### Task objective
Your output must be a faithful copy of the listing underneath.

### Information
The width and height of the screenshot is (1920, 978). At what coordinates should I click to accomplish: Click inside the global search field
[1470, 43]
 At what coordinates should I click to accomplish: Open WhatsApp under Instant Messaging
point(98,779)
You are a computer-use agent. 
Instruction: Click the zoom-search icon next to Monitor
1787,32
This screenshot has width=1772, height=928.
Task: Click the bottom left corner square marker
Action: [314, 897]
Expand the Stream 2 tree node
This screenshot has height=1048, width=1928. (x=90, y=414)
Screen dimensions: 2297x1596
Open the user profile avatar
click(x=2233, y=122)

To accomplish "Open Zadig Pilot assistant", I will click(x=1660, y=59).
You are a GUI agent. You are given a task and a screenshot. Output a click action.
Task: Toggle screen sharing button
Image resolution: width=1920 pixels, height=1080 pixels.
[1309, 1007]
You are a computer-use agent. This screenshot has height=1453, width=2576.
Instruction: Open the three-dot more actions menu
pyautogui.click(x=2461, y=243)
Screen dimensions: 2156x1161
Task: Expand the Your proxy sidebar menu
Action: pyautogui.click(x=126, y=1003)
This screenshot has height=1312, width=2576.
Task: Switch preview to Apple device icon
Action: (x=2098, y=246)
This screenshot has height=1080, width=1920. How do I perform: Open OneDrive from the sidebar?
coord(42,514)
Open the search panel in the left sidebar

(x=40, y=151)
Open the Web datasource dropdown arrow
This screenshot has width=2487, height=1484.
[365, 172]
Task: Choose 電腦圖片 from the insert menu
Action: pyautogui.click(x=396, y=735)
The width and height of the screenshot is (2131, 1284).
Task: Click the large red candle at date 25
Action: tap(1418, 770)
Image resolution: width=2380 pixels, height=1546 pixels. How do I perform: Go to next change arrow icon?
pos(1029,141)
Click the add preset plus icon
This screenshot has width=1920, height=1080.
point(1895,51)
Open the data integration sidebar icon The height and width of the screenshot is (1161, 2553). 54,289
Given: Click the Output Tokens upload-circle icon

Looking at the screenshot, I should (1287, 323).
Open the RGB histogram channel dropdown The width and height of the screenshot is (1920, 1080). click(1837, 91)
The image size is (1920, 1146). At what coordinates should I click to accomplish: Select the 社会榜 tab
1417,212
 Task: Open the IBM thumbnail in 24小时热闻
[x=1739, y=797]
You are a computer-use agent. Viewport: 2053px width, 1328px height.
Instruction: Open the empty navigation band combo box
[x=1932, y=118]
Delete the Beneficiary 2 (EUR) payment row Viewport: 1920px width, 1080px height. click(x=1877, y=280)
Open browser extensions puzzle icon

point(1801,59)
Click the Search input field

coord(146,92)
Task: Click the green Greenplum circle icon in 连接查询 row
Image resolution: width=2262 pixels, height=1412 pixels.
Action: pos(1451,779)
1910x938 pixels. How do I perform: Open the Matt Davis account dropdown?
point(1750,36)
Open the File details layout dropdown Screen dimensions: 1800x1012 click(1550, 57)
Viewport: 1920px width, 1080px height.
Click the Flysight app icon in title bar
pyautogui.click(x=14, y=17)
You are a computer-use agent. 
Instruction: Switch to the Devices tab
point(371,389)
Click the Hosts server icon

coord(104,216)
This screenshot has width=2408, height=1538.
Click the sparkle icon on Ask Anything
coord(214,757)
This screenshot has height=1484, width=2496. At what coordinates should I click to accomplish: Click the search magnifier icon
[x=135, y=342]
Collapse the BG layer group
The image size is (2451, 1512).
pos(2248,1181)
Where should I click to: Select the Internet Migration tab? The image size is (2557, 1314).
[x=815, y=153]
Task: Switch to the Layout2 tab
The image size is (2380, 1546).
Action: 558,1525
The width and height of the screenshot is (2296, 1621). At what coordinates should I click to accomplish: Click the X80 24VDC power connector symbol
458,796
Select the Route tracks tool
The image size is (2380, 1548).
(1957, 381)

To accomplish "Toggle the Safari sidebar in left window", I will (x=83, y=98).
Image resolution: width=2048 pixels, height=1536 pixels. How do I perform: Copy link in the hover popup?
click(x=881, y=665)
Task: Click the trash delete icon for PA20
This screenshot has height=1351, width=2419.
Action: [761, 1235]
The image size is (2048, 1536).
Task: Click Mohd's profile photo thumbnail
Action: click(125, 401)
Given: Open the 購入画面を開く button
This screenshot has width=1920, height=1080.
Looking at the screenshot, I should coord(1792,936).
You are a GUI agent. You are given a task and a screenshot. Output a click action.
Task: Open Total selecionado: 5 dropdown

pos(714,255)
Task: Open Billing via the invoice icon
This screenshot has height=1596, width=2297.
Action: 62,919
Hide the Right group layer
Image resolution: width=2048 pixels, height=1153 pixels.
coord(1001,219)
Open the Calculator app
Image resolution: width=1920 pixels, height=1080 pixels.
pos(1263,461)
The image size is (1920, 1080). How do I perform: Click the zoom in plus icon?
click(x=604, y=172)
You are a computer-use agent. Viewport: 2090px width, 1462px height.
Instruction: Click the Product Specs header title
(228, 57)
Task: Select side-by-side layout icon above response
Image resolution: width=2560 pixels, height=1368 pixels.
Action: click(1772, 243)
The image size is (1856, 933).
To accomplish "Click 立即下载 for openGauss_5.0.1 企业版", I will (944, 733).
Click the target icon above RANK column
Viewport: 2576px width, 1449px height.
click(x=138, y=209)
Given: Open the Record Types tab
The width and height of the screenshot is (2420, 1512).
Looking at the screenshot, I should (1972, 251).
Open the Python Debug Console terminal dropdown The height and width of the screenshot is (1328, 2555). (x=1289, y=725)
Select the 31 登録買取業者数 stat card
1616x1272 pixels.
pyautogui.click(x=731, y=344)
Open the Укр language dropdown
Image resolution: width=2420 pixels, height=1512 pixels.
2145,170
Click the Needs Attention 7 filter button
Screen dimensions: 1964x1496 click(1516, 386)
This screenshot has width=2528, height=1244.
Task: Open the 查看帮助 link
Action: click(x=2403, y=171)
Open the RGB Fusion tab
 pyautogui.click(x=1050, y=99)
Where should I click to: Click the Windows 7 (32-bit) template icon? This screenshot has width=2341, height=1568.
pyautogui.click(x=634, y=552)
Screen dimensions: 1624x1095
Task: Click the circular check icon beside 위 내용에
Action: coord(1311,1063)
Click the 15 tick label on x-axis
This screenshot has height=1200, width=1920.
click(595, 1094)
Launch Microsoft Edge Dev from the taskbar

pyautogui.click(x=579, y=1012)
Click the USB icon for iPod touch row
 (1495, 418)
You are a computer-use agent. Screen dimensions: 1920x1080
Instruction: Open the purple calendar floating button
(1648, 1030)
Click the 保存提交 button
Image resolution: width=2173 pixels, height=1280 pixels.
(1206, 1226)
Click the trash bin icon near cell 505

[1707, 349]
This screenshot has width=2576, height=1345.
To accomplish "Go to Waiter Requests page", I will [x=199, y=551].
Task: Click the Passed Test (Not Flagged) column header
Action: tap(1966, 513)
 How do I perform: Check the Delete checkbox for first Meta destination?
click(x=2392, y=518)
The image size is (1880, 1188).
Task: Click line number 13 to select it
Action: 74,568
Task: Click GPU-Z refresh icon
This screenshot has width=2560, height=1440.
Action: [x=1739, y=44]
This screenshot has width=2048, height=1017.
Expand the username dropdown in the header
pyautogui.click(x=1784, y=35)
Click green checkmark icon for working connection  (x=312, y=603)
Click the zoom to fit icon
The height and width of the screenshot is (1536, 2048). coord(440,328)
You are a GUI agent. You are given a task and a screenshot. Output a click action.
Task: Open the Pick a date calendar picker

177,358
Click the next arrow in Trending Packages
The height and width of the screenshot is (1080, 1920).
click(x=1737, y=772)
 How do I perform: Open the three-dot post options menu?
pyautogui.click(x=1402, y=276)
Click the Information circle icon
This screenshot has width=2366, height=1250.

### Exercise output
The width and height of the screenshot is (1920, 978). At what coordinates should I click to accomplish: Click inside the global search field
[1470, 43]
 At what coordinates should I click to accomplish: Open WhatsApp under Instant Messaging
point(98,779)
You are a computer-use agent. 
Instruction: Click the zoom-search icon next to Monitor
1787,32
This screenshot has width=1772, height=928.
Task: Click the bottom left corner square marker
Action: [314, 897]
Expand the Stream 2 tree node
This screenshot has height=1048, width=1928. (x=90, y=414)
Screen dimensions: 2297x1596
Open the user profile avatar
click(x=2233, y=122)

To accomplish "Open Zadig Pilot assistant", I will click(x=1660, y=59).
You are a GUI agent. You are given a task and a screenshot. Output a click action.
Task: Toggle screen sharing button
Image resolution: width=1920 pixels, height=1080 pixels.
[1309, 1007]
You are a computer-use agent. This screenshot has height=1453, width=2576.
Instruction: Open the three-dot more actions menu
pyautogui.click(x=2461, y=243)
Screen dimensions: 2156x1161
Task: Expand the Your proxy sidebar menu
Action: pyautogui.click(x=126, y=1003)
This screenshot has height=1312, width=2576.
Task: Switch preview to Apple device icon
Action: (x=2098, y=246)
This screenshot has height=1080, width=1920. How do I perform: Open OneDrive from the sidebar?
coord(42,514)
Open the search panel in the left sidebar

(x=40, y=151)
Open the Web datasource dropdown arrow
This screenshot has width=2487, height=1484.
[365, 172]
Task: Choose 電腦圖片 from the insert menu
Action: pyautogui.click(x=396, y=735)
The width and height of the screenshot is (2131, 1284).
Task: Click the large red candle at date 25
Action: tap(1418, 770)
Image resolution: width=2380 pixels, height=1546 pixels. How do I perform: Go to next change arrow icon?
pos(1029,141)
Click the add preset plus icon
This screenshot has width=1920, height=1080.
point(1895,51)
Open the data integration sidebar icon The height and width of the screenshot is (1161, 2553). 54,289
Given: Click the Output Tokens upload-circle icon

Looking at the screenshot, I should (1287, 323).
Open the RGB histogram channel dropdown The width and height of the screenshot is (1920, 1080). click(1837, 91)
The image size is (1920, 1146). At what coordinates should I click to accomplish: Select the 社会榜 tab
1417,212
 Task: Open the IBM thumbnail in 24小时热闻
[x=1739, y=797]
You are a computer-use agent. Viewport: 2053px width, 1328px height.
Instruction: Open the empty navigation band combo box
[x=1932, y=118]
Delete the Beneficiary 2 (EUR) payment row Viewport: 1920px width, 1080px height. click(x=1877, y=280)
Open browser extensions puzzle icon

point(1801,59)
Click the Search input field

coord(146,92)
Task: Click the green Greenplum circle icon in 连接查询 row
Image resolution: width=2262 pixels, height=1412 pixels.
Action: pos(1451,779)
1910x938 pixels. How do I perform: Open the Matt Davis account dropdown?
point(1750,36)
Open the File details layout dropdown Screen dimensions: 1800x1012 click(1550, 57)
Viewport: 1920px width, 1080px height.
Click the Flysight app icon in title bar
pyautogui.click(x=14, y=17)
You are a computer-use agent. 
Instruction: Switch to the Devices tab
point(371,389)
Click the Hosts server icon

coord(104,216)
This screenshot has width=2408, height=1538.
Click the sparkle icon on Ask Anything
coord(214,757)
This screenshot has height=1484, width=2496. At what coordinates should I click to accomplish: Click the search magnifier icon
[x=135, y=342]
Collapse the BG layer group
The image size is (2451, 1512).
pos(2248,1181)
Where should I click to: Select the Internet Migration tab? The image size is (2557, 1314).
[x=815, y=153]
Task: Switch to the Layout2 tab
The image size is (2380, 1546).
Action: 558,1525
The width and height of the screenshot is (2296, 1621). At what coordinates should I click to accomplish: Click the X80 24VDC power connector symbol
458,796
Select the Route tracks tool
The image size is (2380, 1548).
(1957, 381)

To accomplish "Toggle the Safari sidebar in left window", I will (x=83, y=98).
Image resolution: width=2048 pixels, height=1536 pixels. How do I perform: Copy link in the hover popup?
click(x=881, y=665)
Task: Click the trash delete icon for PA20
This screenshot has height=1351, width=2419.
Action: [761, 1235]
The image size is (2048, 1536).
Task: Click Mohd's profile photo thumbnail
Action: click(125, 401)
Given: Open the 購入画面を開く button
This screenshot has width=1920, height=1080.
Looking at the screenshot, I should coord(1792,936).
You are a GUI agent. You are given a task and a screenshot. Output a click action.
Task: Open Total selecionado: 5 dropdown

pos(714,255)
Task: Open Billing via the invoice icon
This screenshot has height=1596, width=2297.
Action: 62,919
Hide the Right group layer
Image resolution: width=2048 pixels, height=1153 pixels.
coord(1001,219)
Open the Calculator app
Image resolution: width=1920 pixels, height=1080 pixels.
pos(1263,461)
The image size is (1920, 1080). How do I perform: Click the zoom in plus icon?
click(x=604, y=172)
You are a computer-use agent. Viewport: 2090px width, 1462px height.
Instruction: Click the Product Specs header title
(228, 57)
Task: Select side-by-side layout icon above response
Image resolution: width=2560 pixels, height=1368 pixels.
Action: click(1772, 243)
The image size is (1856, 933).
To accomplish "Click 立即下载 for openGauss_5.0.1 企业版", I will (944, 733).
Click the target icon above RANK column
Viewport: 2576px width, 1449px height.
click(x=138, y=209)
Given: Open the Record Types tab
The width and height of the screenshot is (2420, 1512).
Looking at the screenshot, I should (1972, 251).
Open the Python Debug Console terminal dropdown The height and width of the screenshot is (1328, 2555). (x=1289, y=725)
Select the 31 登録買取業者数 stat card
1616x1272 pixels.
pyautogui.click(x=731, y=344)
Open the Укр language dropdown
Image resolution: width=2420 pixels, height=1512 pixels.
2145,170
Click the Needs Attention 7 filter button
Screen dimensions: 1964x1496 click(1516, 386)
This screenshot has width=2528, height=1244.
Task: Open the 查看帮助 link
Action: click(x=2403, y=171)
Open the RGB Fusion tab
 pyautogui.click(x=1050, y=99)
Where should I click to: Click the Windows 7 (32-bit) template icon? This screenshot has width=2341, height=1568.
pyautogui.click(x=634, y=552)
Screen dimensions: 1624x1095
Task: Click the circular check icon beside 위 내용에
Action: coord(1311,1063)
Click the 15 tick label on x-axis
This screenshot has height=1200, width=1920.
click(595, 1094)
Launch Microsoft Edge Dev from the taskbar

pyautogui.click(x=579, y=1012)
Click the USB icon for iPod touch row
 (1495, 418)
You are a computer-use agent. Screen dimensions: 1920x1080
Instruction: Open the purple calendar floating button
(1648, 1030)
Click the 保存提交 button
Image resolution: width=2173 pixels, height=1280 pixels.
(1206, 1226)
Click the trash bin icon near cell 505

[1707, 349]
This screenshot has width=2576, height=1345.
To accomplish "Go to Waiter Requests page", I will [x=199, y=551].
Task: Click the Passed Test (Not Flagged) column header
Action: tap(1966, 513)
 How do I perform: Check the Delete checkbox for first Meta destination?
click(x=2392, y=518)
The image size is (1880, 1188).
Task: Click line number 13 to select it
Action: 74,568
Task: Click GPU-Z refresh icon
This screenshot has width=2560, height=1440.
Action: [x=1739, y=44]
This screenshot has width=2048, height=1017.
Expand the username dropdown in the header
pyautogui.click(x=1784, y=35)
Click green checkmark icon for working connection  (x=312, y=603)
Click the zoom to fit icon
The height and width of the screenshot is (1536, 2048). coord(440,328)
You are a GUI agent. You are given a task and a screenshot. Output a click action.
Task: Open the Pick a date calendar picker

177,358
Click the next arrow in Trending Packages
The height and width of the screenshot is (1080, 1920).
click(x=1737, y=772)
 How do I perform: Open the three-dot post options menu?
pyautogui.click(x=1402, y=276)
Click the Information circle icon
This screenshot has width=2366, height=1250.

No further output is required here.